-- Given data follows --
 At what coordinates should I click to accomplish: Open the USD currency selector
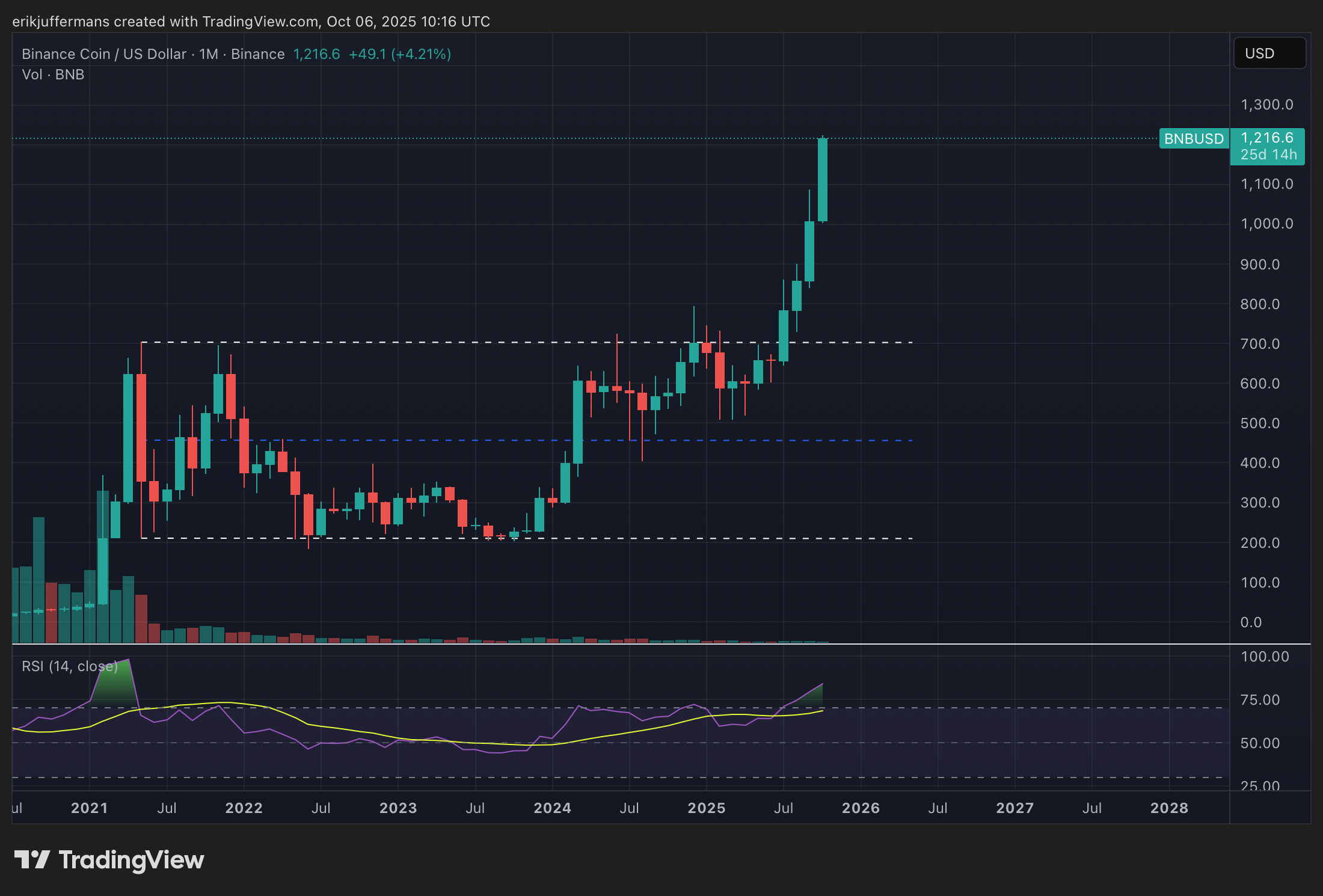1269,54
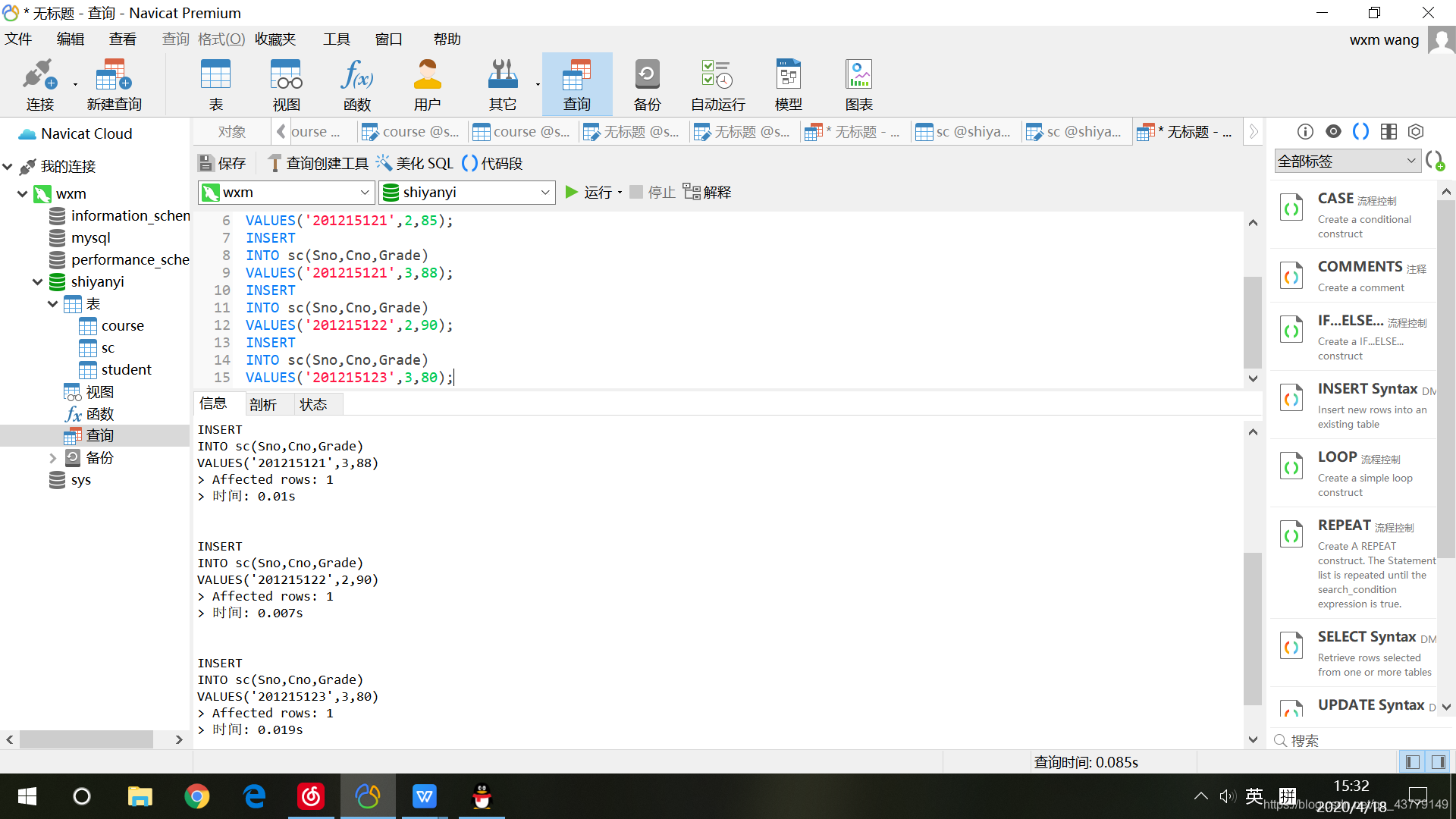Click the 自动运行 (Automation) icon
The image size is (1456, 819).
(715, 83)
-- Given data concluded --
Produce a word-for-word copy of the records, omitting all images.

## Result
 At what coordinates should I click to accomplish: Open the USD currency selector
1269,54
Click the 自动运行 (Automation) icon
The image size is (1456, 819).
(715, 83)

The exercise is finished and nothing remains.